[Stored records]
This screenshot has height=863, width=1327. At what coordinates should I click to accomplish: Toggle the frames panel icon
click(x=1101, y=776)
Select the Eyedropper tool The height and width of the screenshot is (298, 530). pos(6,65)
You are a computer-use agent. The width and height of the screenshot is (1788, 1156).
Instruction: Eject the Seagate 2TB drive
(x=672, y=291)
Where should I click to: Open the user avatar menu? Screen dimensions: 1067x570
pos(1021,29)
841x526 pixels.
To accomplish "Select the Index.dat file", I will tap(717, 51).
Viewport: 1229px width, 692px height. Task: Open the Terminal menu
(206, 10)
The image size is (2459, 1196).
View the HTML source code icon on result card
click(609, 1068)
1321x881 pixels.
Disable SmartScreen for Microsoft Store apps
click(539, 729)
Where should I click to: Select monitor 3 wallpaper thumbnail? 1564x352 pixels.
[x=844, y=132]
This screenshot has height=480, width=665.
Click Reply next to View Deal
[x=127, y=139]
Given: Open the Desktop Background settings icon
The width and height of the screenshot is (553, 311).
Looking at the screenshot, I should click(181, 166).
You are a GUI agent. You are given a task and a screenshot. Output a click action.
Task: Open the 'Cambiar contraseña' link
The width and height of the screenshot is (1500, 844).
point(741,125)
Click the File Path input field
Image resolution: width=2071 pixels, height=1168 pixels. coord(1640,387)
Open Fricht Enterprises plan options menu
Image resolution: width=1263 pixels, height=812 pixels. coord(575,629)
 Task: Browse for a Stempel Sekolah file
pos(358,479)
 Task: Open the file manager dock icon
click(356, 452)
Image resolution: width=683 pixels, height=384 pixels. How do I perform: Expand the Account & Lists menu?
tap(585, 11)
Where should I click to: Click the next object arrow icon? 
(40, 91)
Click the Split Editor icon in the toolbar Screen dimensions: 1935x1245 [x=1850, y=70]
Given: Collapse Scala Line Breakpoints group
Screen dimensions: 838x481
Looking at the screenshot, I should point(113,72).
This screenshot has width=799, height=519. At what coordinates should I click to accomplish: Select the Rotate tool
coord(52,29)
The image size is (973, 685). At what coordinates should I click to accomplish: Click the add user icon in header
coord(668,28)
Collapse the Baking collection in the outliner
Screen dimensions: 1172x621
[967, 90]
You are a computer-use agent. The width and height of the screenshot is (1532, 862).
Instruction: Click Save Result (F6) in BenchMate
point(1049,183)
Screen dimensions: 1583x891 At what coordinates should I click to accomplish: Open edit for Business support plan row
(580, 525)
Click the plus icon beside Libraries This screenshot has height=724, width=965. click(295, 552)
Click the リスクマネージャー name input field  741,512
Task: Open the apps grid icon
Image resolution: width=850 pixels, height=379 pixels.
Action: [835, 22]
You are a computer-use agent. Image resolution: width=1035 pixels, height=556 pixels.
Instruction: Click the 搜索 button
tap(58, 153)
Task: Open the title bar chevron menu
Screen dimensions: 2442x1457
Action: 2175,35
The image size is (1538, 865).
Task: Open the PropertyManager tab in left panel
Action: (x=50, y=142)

■ **Exercise requirements**: Lines holding the string "computer" must be copied out of the entries above.

■ **Answer to this task**:
You are a computer-use agent. The width and height of the screenshot is (1788, 1156).
You are a computer-use agent. The width and height of the screenshot is (1532, 862).
You are a computer-use agent. Image resolution: width=1035 pixels, height=556 pixels.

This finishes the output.